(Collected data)
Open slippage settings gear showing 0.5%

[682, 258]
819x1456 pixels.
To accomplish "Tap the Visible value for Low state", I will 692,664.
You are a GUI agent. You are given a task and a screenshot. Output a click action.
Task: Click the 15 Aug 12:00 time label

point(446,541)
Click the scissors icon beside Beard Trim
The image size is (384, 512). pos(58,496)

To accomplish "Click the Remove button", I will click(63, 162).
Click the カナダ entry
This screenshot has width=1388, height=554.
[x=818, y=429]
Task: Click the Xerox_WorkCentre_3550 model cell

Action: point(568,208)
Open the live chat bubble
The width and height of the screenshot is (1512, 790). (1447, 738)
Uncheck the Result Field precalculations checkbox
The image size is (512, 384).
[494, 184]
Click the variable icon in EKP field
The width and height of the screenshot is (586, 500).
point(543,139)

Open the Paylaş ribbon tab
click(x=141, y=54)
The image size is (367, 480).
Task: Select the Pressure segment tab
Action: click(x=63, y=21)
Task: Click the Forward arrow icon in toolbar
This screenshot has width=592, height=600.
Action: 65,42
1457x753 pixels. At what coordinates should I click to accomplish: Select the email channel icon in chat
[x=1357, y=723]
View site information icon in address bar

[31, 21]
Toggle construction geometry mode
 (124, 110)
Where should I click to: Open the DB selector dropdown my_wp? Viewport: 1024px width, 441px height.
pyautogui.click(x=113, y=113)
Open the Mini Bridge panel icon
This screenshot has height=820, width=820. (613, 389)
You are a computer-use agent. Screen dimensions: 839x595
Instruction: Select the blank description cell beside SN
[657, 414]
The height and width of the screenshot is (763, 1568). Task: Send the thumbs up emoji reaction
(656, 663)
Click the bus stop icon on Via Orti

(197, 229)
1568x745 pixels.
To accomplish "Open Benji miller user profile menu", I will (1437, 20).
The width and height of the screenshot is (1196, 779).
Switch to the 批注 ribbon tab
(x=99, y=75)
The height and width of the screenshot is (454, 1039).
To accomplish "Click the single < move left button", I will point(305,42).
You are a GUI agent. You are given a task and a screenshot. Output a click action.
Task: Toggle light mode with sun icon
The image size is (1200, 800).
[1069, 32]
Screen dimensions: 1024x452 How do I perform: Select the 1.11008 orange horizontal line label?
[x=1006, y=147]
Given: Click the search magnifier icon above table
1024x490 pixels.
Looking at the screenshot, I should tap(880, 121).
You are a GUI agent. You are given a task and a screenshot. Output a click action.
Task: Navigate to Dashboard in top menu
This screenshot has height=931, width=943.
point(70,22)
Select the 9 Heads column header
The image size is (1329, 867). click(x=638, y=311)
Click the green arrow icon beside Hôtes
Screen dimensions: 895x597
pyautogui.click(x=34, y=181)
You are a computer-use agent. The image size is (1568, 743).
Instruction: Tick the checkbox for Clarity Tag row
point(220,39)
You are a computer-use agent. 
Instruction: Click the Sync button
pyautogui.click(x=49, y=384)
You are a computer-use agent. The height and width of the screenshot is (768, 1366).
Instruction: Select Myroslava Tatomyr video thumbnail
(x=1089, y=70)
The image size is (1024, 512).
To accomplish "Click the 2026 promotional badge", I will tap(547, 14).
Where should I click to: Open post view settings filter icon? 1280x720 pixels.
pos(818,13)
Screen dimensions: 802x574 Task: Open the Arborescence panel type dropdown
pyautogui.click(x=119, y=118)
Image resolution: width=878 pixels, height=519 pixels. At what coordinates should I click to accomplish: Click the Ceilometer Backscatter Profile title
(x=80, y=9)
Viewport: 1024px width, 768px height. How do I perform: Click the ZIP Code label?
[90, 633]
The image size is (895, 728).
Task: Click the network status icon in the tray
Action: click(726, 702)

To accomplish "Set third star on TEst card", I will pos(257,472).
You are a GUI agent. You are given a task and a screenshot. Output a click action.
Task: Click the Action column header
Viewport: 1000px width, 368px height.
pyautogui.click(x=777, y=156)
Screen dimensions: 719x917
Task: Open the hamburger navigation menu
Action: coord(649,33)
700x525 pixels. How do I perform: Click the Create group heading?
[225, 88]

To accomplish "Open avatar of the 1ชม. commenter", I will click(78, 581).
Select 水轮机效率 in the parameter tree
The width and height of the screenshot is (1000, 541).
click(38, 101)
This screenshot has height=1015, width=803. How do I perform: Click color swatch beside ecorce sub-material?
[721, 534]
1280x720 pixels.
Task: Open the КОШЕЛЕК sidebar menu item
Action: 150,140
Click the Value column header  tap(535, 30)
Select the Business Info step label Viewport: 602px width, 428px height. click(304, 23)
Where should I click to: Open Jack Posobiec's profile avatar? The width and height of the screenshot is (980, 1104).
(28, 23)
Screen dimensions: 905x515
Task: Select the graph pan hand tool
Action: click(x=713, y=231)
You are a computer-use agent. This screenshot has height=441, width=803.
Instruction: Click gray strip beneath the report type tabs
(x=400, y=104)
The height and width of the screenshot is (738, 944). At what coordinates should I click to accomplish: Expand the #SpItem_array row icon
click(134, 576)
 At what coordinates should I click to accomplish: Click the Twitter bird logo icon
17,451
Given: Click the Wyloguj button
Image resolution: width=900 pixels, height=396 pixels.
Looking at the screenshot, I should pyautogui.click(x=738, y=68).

Work order:
The response must consist of the lines above, from the first one through the line containing "Click the variable icon in EKP field", reproduced exactly.

Exercise solution:
Open slippage settings gear showing 0.5%

[682, 258]
819x1456 pixels.
To accomplish "Tap the Visible value for Low state", I will 692,664.
You are a GUI agent. You are given a task and a screenshot. Output a click action.
Task: Click the 15 Aug 12:00 time label

point(446,541)
Click the scissors icon beside Beard Trim
The image size is (384, 512). pos(58,496)

To accomplish "Click the Remove button", I will click(63, 162).
Click the カナダ entry
This screenshot has width=1388, height=554.
[x=818, y=429]
Task: Click the Xerox_WorkCentre_3550 model cell

Action: point(568,208)
Open the live chat bubble
The width and height of the screenshot is (1512, 790). (1447, 738)
Uncheck the Result Field precalculations checkbox
The image size is (512, 384).
[494, 184]
Click the variable icon in EKP field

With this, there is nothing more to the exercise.